Apesar disso, a maioria dos títulos prefixados acumula um desempenho positivo no ano, o que ainda indica possibilidade de ganho para quem embarcou na janela certa.

Títulos de longo prazo

Quem já estava na pior e continua assim são os títulos de longo prazo. A incerteza quanto ao fiscal brasileiro é só mais um componente do cenário econômico caótico à frente. Os títulos do Tesouro Direto com vencimento longo estão sofrendo desde o início da pandemia do coronavírus, justamente porque desde então ficou difícil estimar qualquer coisa. Se não dá para saber quando a economia vai se recuperar, que dirá calcular o cenário inflacionário das próximas décadas.

Títulos atrelados ao IGP-M

Feliz da vida estão os investidores que tem na carteira algum título do Tesouro atrelado ao IGP-M. Com retorno de até 20% no ano, esses títulos são os mais atrativos entre os 28 negociados pelo Tesouro.
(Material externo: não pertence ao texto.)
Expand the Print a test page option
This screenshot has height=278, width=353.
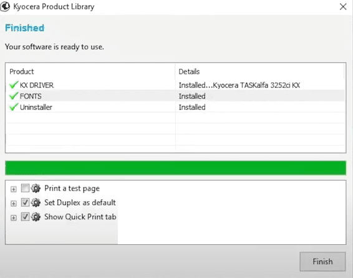14,189
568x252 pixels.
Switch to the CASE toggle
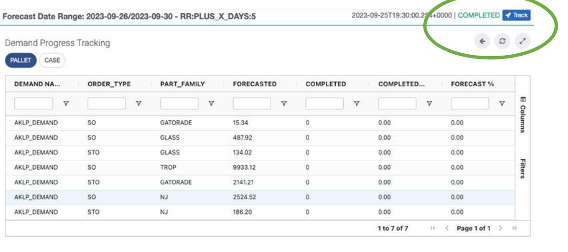point(52,60)
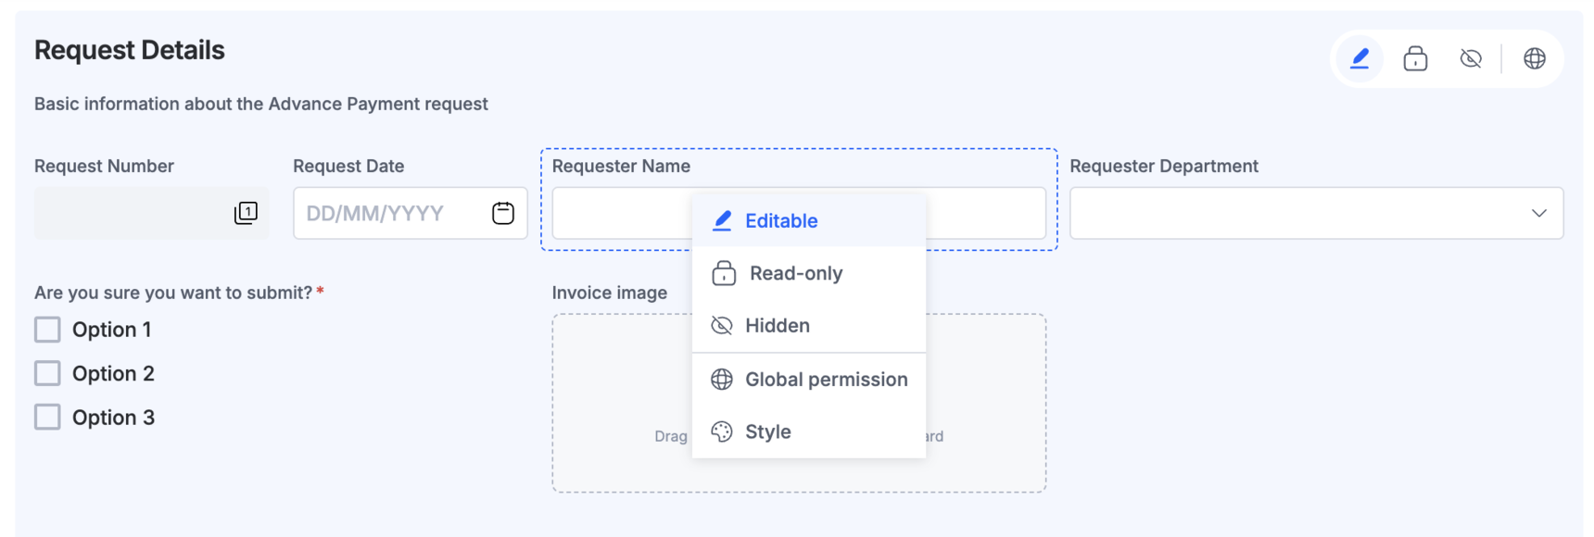
Task: Check the Option 1 checkbox
Action: tap(47, 330)
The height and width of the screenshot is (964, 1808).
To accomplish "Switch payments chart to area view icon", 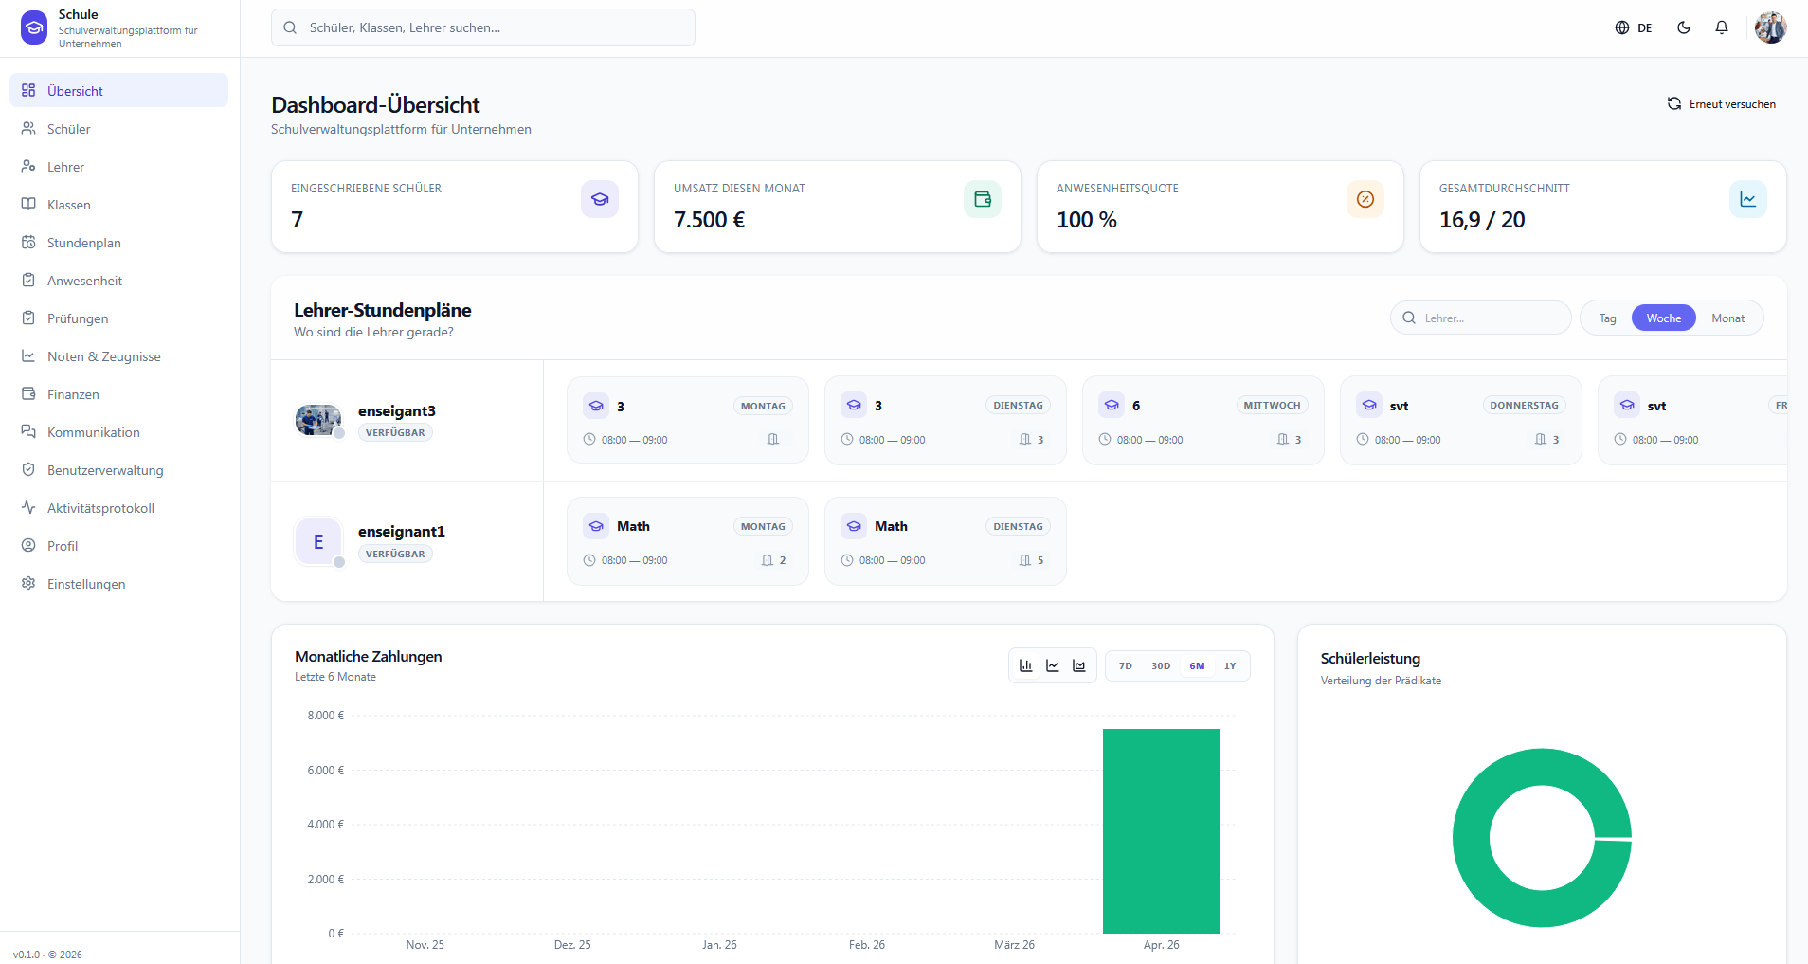I will point(1079,665).
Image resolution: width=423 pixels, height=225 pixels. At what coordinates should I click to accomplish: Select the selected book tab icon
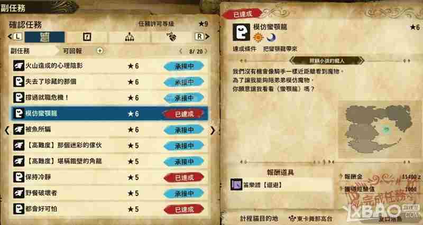pos(44,37)
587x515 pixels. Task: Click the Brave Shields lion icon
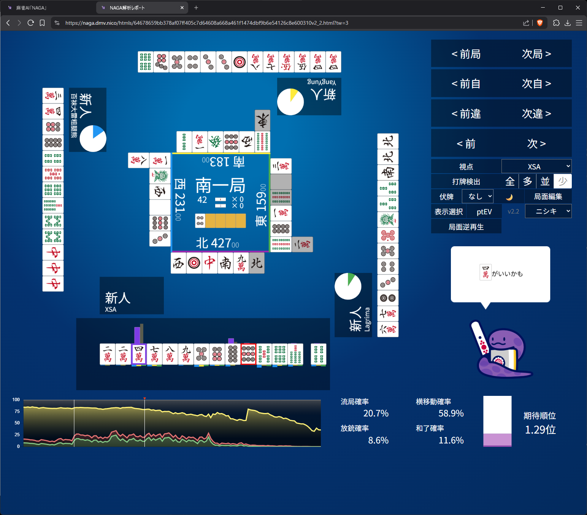(539, 23)
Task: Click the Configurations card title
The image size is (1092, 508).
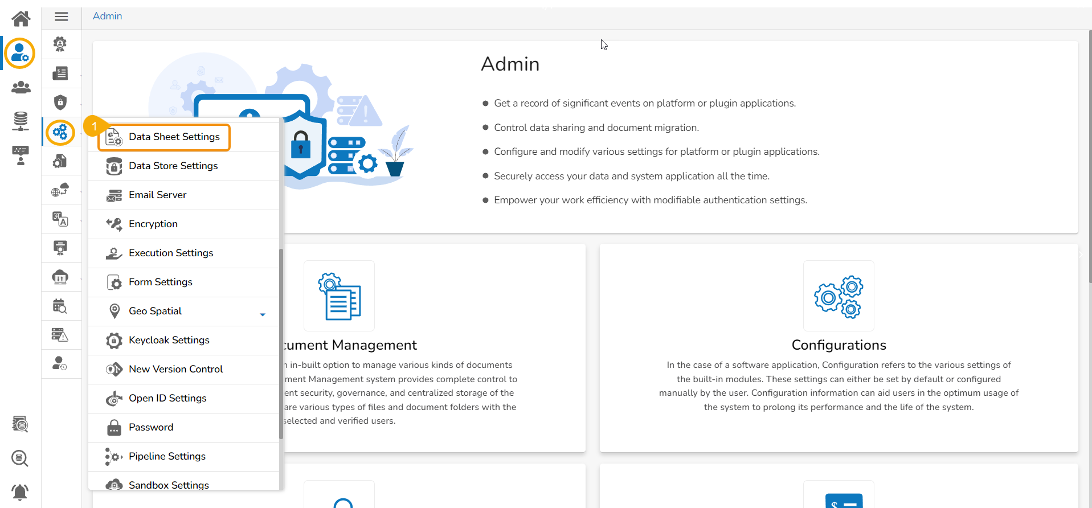Action: click(x=839, y=345)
Mas antes de encher os olhos, é importante que o investidor saiba que esses títulos são raríssimos no mercado.

“São títulos que deixaram de ser emitidos pelo Tesouro há um tempo, e os que estão no mercado estão nas mãos de bancos e gestoras. São pouquíssimos os investidores que têm algum título atrelado ao IGP-M na carteira, e obviamente quem tem não vende de jeito nenhum”, conta Artmann.

A razão para a caça ao tesouro é simples: o IGP-M, índice de referência para o rendimento desses títulos, deve fechar o ano próximo dos 20%.

Por que o rendimento do Tesouro Direto varia?

Os títulos do Tesouro têm datas de vencimento específicas, mas o investidor pode decidir vendê-los antes desse prazo. Se fizer isso, ele não estará resgatando o título e sim vendendo-o no mercado secundário. O preço do título é estabelecido pela chamada marcação a mercado, e é influenciado por dois fatores: a oferta e demanda pelo título e as condições da economia do país (juros e inflação, principalmente).